Items from a dataset:
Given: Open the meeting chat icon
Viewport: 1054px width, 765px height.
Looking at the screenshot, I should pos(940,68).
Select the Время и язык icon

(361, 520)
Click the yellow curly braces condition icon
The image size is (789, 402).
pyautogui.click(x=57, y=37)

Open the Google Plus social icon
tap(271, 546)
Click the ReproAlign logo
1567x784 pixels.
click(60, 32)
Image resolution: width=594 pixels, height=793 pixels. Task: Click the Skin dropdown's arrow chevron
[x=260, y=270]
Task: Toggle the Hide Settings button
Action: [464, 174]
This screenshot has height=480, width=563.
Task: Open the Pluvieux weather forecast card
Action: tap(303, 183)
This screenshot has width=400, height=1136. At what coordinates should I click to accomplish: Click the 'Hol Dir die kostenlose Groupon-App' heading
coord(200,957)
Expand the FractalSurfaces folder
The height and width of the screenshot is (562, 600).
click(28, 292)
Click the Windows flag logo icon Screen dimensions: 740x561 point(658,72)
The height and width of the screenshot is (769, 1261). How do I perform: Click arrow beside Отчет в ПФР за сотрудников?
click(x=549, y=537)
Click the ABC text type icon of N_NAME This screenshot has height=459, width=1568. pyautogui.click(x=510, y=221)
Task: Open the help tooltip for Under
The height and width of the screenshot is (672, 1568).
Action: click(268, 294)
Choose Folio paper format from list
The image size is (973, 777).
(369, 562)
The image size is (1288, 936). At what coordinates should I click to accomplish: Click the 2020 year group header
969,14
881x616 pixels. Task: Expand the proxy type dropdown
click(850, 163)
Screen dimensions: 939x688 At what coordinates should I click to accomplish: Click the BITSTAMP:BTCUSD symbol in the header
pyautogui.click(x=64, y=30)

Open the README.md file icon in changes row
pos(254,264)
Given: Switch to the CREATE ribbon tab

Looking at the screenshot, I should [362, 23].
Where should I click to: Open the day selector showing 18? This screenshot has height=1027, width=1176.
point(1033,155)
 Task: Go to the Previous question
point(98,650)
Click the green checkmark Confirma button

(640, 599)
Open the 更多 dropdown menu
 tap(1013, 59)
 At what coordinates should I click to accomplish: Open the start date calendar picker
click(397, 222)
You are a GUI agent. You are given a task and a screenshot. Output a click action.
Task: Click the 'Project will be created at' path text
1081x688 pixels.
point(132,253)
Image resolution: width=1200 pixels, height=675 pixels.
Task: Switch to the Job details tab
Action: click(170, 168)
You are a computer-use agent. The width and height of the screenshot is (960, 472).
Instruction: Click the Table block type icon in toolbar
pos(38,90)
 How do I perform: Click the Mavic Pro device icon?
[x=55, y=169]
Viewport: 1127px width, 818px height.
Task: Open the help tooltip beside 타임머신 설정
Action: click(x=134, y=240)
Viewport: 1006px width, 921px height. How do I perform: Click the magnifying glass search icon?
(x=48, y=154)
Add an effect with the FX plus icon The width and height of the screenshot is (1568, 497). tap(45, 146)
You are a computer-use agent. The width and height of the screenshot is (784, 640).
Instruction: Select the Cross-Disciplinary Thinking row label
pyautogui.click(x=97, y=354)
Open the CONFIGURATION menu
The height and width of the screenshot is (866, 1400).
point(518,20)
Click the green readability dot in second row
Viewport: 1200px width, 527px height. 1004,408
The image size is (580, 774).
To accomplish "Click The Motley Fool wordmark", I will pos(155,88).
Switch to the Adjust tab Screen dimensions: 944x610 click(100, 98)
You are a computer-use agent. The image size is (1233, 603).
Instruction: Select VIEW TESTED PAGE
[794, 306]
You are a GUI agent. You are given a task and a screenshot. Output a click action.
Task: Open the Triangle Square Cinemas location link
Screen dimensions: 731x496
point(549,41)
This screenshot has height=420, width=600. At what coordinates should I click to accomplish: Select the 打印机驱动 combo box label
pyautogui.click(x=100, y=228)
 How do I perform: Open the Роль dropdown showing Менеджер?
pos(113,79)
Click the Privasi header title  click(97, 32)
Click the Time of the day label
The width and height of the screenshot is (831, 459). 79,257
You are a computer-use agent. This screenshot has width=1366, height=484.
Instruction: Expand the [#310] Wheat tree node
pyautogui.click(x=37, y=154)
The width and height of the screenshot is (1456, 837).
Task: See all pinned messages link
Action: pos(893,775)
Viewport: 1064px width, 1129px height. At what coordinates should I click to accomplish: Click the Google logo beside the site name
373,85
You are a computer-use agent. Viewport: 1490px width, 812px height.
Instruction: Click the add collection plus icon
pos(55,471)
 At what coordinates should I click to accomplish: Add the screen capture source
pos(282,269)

■ About this exercise
Output a faithful copy of every entry, keeping each line as written.

■ Output for this task
Given: Open the meeting chat icon
Viewport: 1054px width, 765px height.
Looking at the screenshot, I should pos(940,68).
Select the Время и язык icon

(361, 520)
Click the yellow curly braces condition icon
The image size is (789, 402).
pyautogui.click(x=57, y=37)

Open the Google Plus social icon
tap(271, 546)
Click the ReproAlign logo
1567x784 pixels.
click(60, 32)
Image resolution: width=594 pixels, height=793 pixels. Task: Click the Skin dropdown's arrow chevron
[x=260, y=270]
Task: Toggle the Hide Settings button
Action: [464, 174]
This screenshot has height=480, width=563.
Task: Open the Pluvieux weather forecast card
Action: tap(303, 183)
This screenshot has width=400, height=1136. At what coordinates should I click to accomplish: Click the 'Hol Dir die kostenlose Groupon-App' heading
coord(200,957)
Expand the FractalSurfaces folder
The height and width of the screenshot is (562, 600).
click(28, 292)
Click the Windows flag logo icon Screen dimensions: 740x561 point(658,72)
The height and width of the screenshot is (769, 1261). How do I perform: Click arrow beside Отчет в ПФР за сотрудников?
click(x=549, y=537)
Click the ABC text type icon of N_NAME This screenshot has height=459, width=1568. pyautogui.click(x=510, y=221)
Task: Open the help tooltip for Under
The height and width of the screenshot is (672, 1568).
Action: click(268, 294)
Choose Folio paper format from list
The image size is (973, 777).
(369, 562)
The image size is (1288, 936). At what coordinates should I click to accomplish: Click the 2020 year group header
969,14
881x616 pixels. Task: Expand the proxy type dropdown
click(850, 163)
Screen dimensions: 939x688 At what coordinates should I click to accomplish: Click the BITSTAMP:BTCUSD symbol in the header
pyautogui.click(x=64, y=30)

Open the README.md file icon in changes row
pos(254,264)
Given: Switch to the CREATE ribbon tab

Looking at the screenshot, I should [362, 23].
Where should I click to: Open the day selector showing 18? This screenshot has height=1027, width=1176.
point(1033,155)
 Task: Go to the Previous question
point(98,650)
Click the green checkmark Confirma button

(640, 599)
Open the 更多 dropdown menu
 tap(1013, 59)
 At what coordinates should I click to accomplish: Open the start date calendar picker
click(397, 222)
You are a GUI agent. You are given a task and a screenshot. Output a click action.
Task: Click the 'Project will be created at' path text
1081x688 pixels.
point(132,253)
Image resolution: width=1200 pixels, height=675 pixels.
Task: Switch to the Job details tab
Action: click(170, 168)
You are a computer-use agent. The width and height of the screenshot is (960, 472).
Instruction: Click the Table block type icon in toolbar
pos(38,90)
 How do I perform: Click the Mavic Pro device icon?
[x=55, y=169]
Viewport: 1127px width, 818px height.
Task: Open the help tooltip beside 타임머신 설정
Action: click(x=134, y=240)
Viewport: 1006px width, 921px height. How do I perform: Click the magnifying glass search icon?
(x=48, y=154)
Add an effect with the FX plus icon The width and height of the screenshot is (1568, 497). tap(45, 146)
You are a computer-use agent. The width and height of the screenshot is (784, 640).
Instruction: Select the Cross-Disciplinary Thinking row label
pyautogui.click(x=97, y=354)
Open the CONFIGURATION menu
The height and width of the screenshot is (866, 1400).
point(518,20)
Click the green readability dot in second row
Viewport: 1200px width, 527px height. 1004,408
The image size is (580, 774).
To accomplish "Click The Motley Fool wordmark", I will pos(155,88).
Switch to the Adjust tab Screen dimensions: 944x610 click(100, 98)
You are a computer-use agent. The image size is (1233, 603).
Instruction: Select VIEW TESTED PAGE
[794, 306]
You are a GUI agent. You are given a task and a screenshot. Output a click action.
Task: Open the Triangle Square Cinemas location link
Screen dimensions: 731x496
point(549,41)
This screenshot has height=420, width=600. At what coordinates should I click to accomplish: Select the 打印机驱动 combo box label
pyautogui.click(x=100, y=228)
 How do I perform: Open the Роль dropdown showing Менеджер?
pos(113,79)
Click the Privasi header title  click(97, 32)
Click the Time of the day label
The width and height of the screenshot is (831, 459). 79,257
You are a computer-use agent. This screenshot has width=1366, height=484.
Instruction: Expand the [#310] Wheat tree node
pyautogui.click(x=37, y=154)
The width and height of the screenshot is (1456, 837).
Task: See all pinned messages link
Action: pos(893,775)
Viewport: 1064px width, 1129px height. At what coordinates should I click to accomplish: Click the Google logo beside the site name
373,85
You are a computer-use agent. Viewport: 1490px width, 812px height.
Instruction: Click the add collection plus icon
pos(55,471)
 At what coordinates should I click to accomplish: Add the screen capture source
pos(282,269)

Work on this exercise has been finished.